Recent research conducted by Accenture revealed that organizations are losing over $11 trillion because of outdated education and technology in the workplace. And this is seriously impacting the fate of our economic environment.
Read “The Economic Risks of Outdated Education and Technology in the Workplace” for the highlights.
Here’s more about what you can do as a learning and development professional to help mitigate some of the risks stimulated by outdated education and technology in the workplace.
Implement the Appropriate Technologies and Training Programs
Before implementing any type of technology for your organization, you must first:
- Make sure you have employees who can properly implement it and mange it.
- Verify that the technology is necessary for your organization and its goals.
- Ensure you will be able to develop and manage training programs for it on a regular basis.
Monitor Employee Work Performance, Not Tech Performance
Instead of tracking the performance of your technologies, focus on how easy or challenging they make your employees’ jobs. Do they actually help your employees be more efficient and productive, or do your employees take longer to manage and use them?
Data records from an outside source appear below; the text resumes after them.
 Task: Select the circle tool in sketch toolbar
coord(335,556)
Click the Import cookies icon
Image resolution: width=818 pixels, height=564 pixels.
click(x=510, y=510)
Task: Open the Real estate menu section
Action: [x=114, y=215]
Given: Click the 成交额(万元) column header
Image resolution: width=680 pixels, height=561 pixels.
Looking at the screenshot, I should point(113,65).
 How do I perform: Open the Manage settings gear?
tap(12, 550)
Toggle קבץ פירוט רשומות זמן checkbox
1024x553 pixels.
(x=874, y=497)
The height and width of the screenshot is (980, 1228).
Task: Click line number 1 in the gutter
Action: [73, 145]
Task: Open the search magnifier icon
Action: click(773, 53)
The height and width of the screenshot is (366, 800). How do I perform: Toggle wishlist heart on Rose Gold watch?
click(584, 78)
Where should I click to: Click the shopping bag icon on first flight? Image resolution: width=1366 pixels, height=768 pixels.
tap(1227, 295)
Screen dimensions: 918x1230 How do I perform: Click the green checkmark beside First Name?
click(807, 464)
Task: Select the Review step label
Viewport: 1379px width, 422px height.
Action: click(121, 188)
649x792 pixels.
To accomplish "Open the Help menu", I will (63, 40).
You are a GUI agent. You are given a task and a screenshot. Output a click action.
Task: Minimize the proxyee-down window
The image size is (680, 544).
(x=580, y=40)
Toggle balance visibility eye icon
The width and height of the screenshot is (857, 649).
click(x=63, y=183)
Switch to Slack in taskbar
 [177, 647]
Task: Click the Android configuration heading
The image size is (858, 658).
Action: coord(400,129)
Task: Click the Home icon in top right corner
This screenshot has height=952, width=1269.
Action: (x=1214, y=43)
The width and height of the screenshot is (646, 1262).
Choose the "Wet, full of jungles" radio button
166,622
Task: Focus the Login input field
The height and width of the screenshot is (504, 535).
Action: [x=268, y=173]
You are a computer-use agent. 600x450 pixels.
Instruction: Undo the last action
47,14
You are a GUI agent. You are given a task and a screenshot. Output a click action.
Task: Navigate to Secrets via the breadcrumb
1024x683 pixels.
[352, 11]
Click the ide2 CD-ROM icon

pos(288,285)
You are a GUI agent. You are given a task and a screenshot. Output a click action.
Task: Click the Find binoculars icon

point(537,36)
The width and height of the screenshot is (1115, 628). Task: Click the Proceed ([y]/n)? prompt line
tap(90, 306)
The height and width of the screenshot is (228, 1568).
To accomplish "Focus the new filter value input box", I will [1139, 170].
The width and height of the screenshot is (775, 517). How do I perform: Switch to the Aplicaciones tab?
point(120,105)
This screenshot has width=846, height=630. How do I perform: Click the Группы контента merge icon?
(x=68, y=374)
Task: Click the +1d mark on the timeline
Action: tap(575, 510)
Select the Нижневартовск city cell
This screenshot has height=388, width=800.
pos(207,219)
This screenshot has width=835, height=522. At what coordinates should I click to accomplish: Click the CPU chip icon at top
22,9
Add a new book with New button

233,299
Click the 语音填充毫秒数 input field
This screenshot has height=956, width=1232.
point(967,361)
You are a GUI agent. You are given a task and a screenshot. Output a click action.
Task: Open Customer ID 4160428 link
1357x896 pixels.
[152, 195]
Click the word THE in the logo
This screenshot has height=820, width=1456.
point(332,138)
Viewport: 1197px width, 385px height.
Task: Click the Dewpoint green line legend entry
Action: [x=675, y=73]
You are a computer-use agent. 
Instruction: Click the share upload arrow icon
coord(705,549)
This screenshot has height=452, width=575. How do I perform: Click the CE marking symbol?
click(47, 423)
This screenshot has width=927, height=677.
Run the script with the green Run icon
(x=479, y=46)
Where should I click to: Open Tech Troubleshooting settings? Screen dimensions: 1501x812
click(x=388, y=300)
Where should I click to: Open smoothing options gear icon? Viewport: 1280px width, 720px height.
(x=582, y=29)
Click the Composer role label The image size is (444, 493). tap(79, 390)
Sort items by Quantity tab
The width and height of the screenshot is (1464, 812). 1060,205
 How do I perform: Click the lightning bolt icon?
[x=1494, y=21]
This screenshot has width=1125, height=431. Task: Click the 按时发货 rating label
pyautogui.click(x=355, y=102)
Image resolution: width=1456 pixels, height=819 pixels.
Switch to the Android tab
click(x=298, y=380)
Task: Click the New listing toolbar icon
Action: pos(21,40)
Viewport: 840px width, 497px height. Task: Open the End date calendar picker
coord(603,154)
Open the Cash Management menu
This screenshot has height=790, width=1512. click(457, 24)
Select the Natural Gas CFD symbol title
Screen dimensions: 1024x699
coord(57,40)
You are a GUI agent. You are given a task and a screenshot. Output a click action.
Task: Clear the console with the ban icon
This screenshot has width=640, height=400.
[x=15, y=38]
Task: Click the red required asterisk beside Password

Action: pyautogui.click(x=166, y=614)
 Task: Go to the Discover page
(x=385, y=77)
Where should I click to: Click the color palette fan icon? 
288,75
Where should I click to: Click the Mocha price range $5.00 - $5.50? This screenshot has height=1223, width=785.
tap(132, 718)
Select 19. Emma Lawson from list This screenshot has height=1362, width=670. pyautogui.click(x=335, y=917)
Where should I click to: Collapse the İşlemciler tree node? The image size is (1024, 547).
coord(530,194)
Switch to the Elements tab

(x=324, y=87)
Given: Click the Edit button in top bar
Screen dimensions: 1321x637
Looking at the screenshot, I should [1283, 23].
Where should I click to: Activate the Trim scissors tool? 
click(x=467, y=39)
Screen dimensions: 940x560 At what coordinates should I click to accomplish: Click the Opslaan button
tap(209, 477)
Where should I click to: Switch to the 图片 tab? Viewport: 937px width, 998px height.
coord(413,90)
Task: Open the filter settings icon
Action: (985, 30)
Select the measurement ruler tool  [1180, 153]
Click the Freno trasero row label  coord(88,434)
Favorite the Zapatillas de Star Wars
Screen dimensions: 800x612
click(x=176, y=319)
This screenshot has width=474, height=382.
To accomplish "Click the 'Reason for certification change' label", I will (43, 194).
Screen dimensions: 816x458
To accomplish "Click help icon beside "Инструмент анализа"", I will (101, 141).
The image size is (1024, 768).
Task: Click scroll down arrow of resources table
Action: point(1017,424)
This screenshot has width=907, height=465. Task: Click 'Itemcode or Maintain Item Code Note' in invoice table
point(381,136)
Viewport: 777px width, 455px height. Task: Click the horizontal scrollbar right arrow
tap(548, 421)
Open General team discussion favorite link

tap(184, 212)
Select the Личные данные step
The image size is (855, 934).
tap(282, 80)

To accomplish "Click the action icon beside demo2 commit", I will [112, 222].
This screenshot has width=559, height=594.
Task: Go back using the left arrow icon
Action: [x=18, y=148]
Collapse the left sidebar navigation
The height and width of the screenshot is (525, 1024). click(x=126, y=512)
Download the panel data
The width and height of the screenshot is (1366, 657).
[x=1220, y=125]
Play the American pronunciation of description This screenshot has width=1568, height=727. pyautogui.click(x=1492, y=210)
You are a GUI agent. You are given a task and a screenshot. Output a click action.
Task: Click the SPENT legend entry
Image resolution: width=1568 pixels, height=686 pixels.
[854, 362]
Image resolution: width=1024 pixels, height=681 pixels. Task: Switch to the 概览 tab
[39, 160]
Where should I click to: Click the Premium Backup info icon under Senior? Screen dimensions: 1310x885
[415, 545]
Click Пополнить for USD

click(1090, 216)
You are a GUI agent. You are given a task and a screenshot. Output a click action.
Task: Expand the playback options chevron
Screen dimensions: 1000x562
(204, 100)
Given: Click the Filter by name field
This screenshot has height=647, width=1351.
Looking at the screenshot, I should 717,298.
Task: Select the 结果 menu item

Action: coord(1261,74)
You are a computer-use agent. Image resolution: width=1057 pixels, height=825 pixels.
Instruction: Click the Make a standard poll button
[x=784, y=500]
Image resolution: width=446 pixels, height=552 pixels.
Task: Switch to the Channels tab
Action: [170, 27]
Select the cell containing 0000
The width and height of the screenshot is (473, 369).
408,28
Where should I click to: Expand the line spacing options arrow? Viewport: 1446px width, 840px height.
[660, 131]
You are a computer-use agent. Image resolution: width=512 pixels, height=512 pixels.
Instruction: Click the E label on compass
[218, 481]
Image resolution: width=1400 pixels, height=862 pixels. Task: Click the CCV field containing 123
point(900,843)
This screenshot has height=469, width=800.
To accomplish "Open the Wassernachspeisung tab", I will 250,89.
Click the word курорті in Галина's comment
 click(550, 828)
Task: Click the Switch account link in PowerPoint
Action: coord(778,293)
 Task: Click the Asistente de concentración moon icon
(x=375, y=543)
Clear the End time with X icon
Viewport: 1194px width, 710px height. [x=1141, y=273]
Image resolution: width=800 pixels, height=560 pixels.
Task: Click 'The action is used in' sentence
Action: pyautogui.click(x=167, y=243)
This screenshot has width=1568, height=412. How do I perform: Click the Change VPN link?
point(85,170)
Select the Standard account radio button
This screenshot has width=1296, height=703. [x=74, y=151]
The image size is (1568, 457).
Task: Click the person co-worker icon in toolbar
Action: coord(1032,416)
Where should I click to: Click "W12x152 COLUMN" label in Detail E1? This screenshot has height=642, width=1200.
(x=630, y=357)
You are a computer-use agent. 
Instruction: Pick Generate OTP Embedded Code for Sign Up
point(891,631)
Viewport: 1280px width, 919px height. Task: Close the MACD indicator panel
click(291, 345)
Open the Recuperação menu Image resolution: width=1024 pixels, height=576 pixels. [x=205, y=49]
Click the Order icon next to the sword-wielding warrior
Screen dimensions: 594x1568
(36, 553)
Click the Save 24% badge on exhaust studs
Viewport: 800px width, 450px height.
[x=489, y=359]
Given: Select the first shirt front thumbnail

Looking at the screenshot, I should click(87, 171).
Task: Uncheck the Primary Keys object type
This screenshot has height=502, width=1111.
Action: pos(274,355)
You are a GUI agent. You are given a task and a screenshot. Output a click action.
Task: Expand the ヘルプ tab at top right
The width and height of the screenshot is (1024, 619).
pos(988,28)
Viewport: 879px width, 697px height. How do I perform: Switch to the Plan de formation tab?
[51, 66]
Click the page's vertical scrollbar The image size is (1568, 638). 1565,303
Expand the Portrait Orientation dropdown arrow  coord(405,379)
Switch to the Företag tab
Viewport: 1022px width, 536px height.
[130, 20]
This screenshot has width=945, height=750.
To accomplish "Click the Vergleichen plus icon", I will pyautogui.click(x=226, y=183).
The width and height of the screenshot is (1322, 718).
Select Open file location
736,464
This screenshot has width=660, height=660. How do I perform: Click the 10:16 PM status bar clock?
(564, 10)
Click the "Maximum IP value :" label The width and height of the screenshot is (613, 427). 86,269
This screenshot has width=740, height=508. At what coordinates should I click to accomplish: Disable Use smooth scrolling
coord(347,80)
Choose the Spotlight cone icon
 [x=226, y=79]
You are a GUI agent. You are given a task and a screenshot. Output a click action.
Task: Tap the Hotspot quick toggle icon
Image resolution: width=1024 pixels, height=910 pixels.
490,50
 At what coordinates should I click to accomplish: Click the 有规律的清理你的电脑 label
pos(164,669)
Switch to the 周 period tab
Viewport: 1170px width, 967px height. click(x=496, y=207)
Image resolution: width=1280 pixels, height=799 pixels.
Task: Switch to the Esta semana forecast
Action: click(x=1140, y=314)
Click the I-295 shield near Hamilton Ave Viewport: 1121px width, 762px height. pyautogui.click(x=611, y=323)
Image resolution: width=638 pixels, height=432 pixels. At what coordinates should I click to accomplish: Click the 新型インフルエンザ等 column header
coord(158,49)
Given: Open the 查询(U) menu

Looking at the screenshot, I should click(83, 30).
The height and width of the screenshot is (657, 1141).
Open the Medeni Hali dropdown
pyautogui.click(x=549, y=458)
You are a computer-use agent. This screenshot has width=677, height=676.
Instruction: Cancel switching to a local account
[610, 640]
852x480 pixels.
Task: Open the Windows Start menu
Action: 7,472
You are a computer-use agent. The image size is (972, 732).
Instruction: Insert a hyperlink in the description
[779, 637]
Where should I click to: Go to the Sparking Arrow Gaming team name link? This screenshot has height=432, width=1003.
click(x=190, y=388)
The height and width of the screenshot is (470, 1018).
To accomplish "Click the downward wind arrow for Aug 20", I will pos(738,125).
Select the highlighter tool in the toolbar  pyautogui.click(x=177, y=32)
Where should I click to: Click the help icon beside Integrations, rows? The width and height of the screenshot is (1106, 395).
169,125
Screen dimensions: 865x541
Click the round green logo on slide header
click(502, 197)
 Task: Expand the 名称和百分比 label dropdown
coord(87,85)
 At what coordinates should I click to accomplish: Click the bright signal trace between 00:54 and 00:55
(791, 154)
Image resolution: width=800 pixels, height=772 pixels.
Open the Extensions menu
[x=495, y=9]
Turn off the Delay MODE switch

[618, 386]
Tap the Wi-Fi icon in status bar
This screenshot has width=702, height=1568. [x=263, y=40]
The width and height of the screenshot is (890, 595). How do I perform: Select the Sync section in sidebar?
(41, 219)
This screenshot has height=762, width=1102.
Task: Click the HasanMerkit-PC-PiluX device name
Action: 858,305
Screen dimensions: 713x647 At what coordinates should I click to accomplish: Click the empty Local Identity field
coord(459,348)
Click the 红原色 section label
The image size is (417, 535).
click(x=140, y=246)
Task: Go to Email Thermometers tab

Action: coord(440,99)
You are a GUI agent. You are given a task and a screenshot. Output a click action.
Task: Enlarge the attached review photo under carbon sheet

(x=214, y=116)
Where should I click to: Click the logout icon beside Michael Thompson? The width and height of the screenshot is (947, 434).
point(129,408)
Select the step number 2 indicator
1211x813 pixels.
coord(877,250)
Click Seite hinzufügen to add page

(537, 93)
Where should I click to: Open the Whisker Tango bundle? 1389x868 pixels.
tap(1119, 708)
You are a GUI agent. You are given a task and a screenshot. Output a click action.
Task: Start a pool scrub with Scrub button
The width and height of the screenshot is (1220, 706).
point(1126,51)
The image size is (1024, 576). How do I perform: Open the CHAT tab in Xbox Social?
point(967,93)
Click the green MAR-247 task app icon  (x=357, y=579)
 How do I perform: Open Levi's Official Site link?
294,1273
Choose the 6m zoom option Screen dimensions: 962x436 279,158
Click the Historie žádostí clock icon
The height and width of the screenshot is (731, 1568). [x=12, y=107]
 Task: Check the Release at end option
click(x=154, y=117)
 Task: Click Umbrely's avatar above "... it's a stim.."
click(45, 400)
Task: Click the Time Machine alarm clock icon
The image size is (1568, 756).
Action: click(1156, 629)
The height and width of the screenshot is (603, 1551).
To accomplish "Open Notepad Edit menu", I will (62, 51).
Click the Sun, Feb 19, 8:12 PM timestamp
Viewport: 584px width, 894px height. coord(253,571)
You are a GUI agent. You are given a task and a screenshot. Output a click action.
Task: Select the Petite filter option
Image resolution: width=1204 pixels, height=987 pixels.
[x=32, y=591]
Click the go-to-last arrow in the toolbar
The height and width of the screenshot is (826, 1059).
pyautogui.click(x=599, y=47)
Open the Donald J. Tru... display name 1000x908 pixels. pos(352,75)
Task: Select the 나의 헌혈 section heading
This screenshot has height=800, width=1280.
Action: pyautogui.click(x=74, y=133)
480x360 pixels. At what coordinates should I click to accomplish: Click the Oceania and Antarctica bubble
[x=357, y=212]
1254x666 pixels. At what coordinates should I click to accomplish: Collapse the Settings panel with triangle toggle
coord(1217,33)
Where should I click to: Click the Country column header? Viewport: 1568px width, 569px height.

If your employees aren’t performing as well as they used to long after a technology is implemented, it’s probably doing more harm than good for your organization and its goals.
Continually Analyze What Tech Skills Your Employees Need
As your employees work with and start to rely on various types of technology to automate certain tasks and augment others, make sure you are analyzing what types of skills they need to be most productive alongside such technology.
Do they need to learn more about the major components of a technology, how to use its interface, how to program it to do certain things, or something else?
Upskill Your Employees’ Tech Skills on a Rolling Basis
With the average life span of a skill being 5 years or fewer in today’s workforce, it’s imperative that you constantly upskill your employees to ensure they know how to use the technology that they rely on and work with every day.
If you don’t, the technology itself will inevitably lose its value and usefulness for your employees, as well as your entire organization.
Focus on Experiential Learning
Employees need more hands-on learning opportunities with technology before they’re expected to use it every day to complete work tasks. Some technologies just aren’t intuitive to use. And some employees just aren’t as adept at learning how to use certain technologies for their everyday work tasks.
Be sure to offer your employees experiential learning opportunities so that they know how to fully maximize it. And then the overall value and return on investment for such technology will remain high for your entire organization.
Don’t waste money on technology anymore. Keep the best practices listed above in mind, and mitigate the risks of outdated education and technology in your workplace today.